O setor de criptomoedas volta a chamar atenção — e não pelos motivos desejados. O recente ataque de US$ 293 milhões ao Kelp DAO, protocol de restaking líquido baseado no Ethereum, expôs mais uma vez as fragilidades dos bridges (pontes) cross-chain, estruturas essenciais para a interoperabilidade entre blockchains.

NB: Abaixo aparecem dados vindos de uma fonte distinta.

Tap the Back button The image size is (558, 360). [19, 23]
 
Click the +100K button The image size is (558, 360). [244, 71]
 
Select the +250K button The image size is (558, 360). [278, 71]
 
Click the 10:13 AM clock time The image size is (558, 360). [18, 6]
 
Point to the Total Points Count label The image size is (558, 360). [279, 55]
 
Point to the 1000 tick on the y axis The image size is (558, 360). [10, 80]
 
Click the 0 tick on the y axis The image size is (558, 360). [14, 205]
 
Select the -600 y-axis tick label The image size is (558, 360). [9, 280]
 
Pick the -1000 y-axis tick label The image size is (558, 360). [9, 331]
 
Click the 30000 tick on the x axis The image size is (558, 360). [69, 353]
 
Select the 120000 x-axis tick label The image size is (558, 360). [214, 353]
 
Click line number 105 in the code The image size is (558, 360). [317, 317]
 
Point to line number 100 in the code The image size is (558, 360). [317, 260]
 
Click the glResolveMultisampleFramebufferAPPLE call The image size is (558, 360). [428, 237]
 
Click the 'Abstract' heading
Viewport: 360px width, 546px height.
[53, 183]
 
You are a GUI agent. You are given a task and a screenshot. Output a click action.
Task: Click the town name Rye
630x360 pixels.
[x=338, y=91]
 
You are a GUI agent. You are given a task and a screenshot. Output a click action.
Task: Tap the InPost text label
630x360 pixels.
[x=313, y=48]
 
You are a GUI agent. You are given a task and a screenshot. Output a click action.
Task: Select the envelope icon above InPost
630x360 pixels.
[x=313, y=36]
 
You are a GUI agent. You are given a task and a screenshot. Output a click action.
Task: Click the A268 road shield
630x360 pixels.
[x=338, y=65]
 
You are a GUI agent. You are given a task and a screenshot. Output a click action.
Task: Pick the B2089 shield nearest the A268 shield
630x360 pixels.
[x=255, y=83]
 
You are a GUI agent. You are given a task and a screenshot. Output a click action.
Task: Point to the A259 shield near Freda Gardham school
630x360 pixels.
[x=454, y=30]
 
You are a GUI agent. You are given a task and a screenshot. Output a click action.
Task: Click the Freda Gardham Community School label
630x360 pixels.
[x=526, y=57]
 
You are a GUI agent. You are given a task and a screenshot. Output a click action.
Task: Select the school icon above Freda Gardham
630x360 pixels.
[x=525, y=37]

Ari Redbord, chefe global de políticas e assuntos governamentais da TRM Labs, destacou a gravidade do incidente em análise publicada no domingo. Segundo ele,
"Quando o modelo de segurança de um emissor de US$ 300 milhões se reduz a uma única chave de assinatura de um validador, a superfície de ataque deixa de ser técnica e passa a ser estrutural".
Como ocorreu o ataque ao Kelp DAO
O invasor explorou uma falha no sistema de mensagens cross-chain do LayerZero, enviando um sinal falso que indicava a chegada de fundos de outra blockchain. O bridge, acreditando na informação, liberou 116.500 tokens rsETH — cerca de 18% da oferta circulante do ativo.
O Kelp DAO permite que usuários obtenham recompensas de staking padrão e rendimentos adicionais por meio do EigenLayer. Ao depositar tokens elegíveis, os investidores recebem rsETH, um ativo negociável que pode ser utilizado em plataformas DeFi enquanto os fundos originais continuam a garantir múltiplas redes.
Consequências e perdas no DeFi
O prejuízo de US$ 293 milhões soma-se ao ataque sofrido pela Drift em 1º de abril, elevando as perdas do setor em abril para mais de US$ 550 milhões. O incidente reforça os riscos associados às pontes cross-chain, que dependem de validadores para confirmar transações entre blockchains.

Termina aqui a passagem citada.